In Danish and Chinese populations, specific Y haplogroup has been suggested to be an “at risk Y haplogroup” by their over-presentation in the spermatogenic impairment population (31, 35). Until now, no study has looked into the relationship between different Y haplogroup and SRR in azoospermic cases. Hence, it would be interesting to understand the possible influence of Y haplogroup not only on semen parameters but also on spermatogenesis in the testes.
We examined Y chromosome microdeletions in KS men using 10 sets of primers and detected 9 cases with partial AZFc deletion, including 4 men with possible gr/gr deletion, 4 with possible b2/b3 deletion, and one with sY1206 deletion KS. Our study did not detect complete AZFa, AZFb or AZFc deletion in KS men, which is compatible with the Lin et al. study, suggesting a low percentage of complete deletion pattern in Han Chinese in Taiwan (14). The incidence of AZFc partial deletion did not differ between the KS men and the fertility control men; the result is consistent with a recent study investigating AZF microdeletion in KS men (36). However, in a study of Han Chinese KS men in China, the proportion of partial AZFc deletion is higher than our population – 27 (24.3%) of 111 KS men and 11 (11.7%) of the 94 controls compared to our population of 13.6% in KS men and 6.5% in the control (36). The outcome of our study indicates that the possible gr/gr and b2/b3 deletions are not correlated with KS men in the Taiwan Han-Chinese population, suggesting that although formation of sperm with an extra copy of X chromosome by non-disjunction during meiosis I contributed to paternal error, it did not increase the chance of de novo Y chromosome partial microdeletion.
Previous studies on the preoperative hCG or aromatase inhibitor on KS men have demonstrated varying results, therefore our KS cases were not routinely given hCG or aromatase inhibitors before mTESE. (17, 24, 26). Prior experience with mTESE in KS men with non-obstructive azoospermia reported SRR range from 16%-70% and cumulative SRR per TESE cycle of 44% (37). The SRR for KS men above 35 years of age in 3 series were 25%, 30% and 50%; it was 37.5% in our study (17, 18, 24).

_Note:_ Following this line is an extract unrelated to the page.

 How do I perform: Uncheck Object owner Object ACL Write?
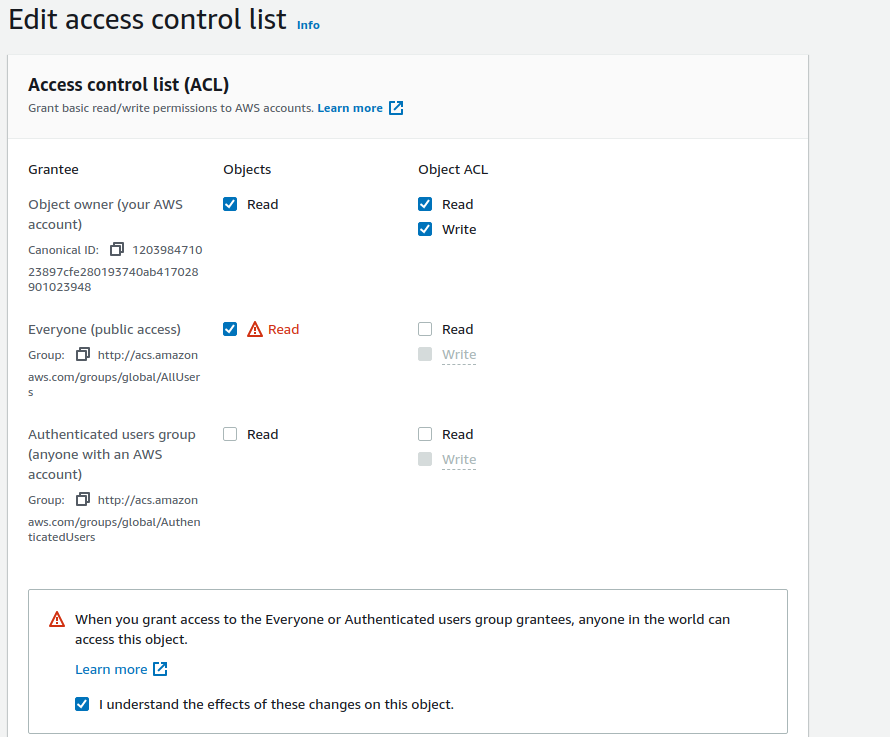pos(425,229)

To our knowledge this is the first article looking into Y chromosome deletion in Klinefelter patients for SRR evaluation. Our results demonstrate that AZFc partial deletion, age, and endocrine variables do not predict sperm retrieval in KS men. Sperm retrieval rate is comparable for men below and above 35 years, and we should not discourage AZFc partial deletion men or men over the age of 35 from accepting mTESE for possible sperm retrieval.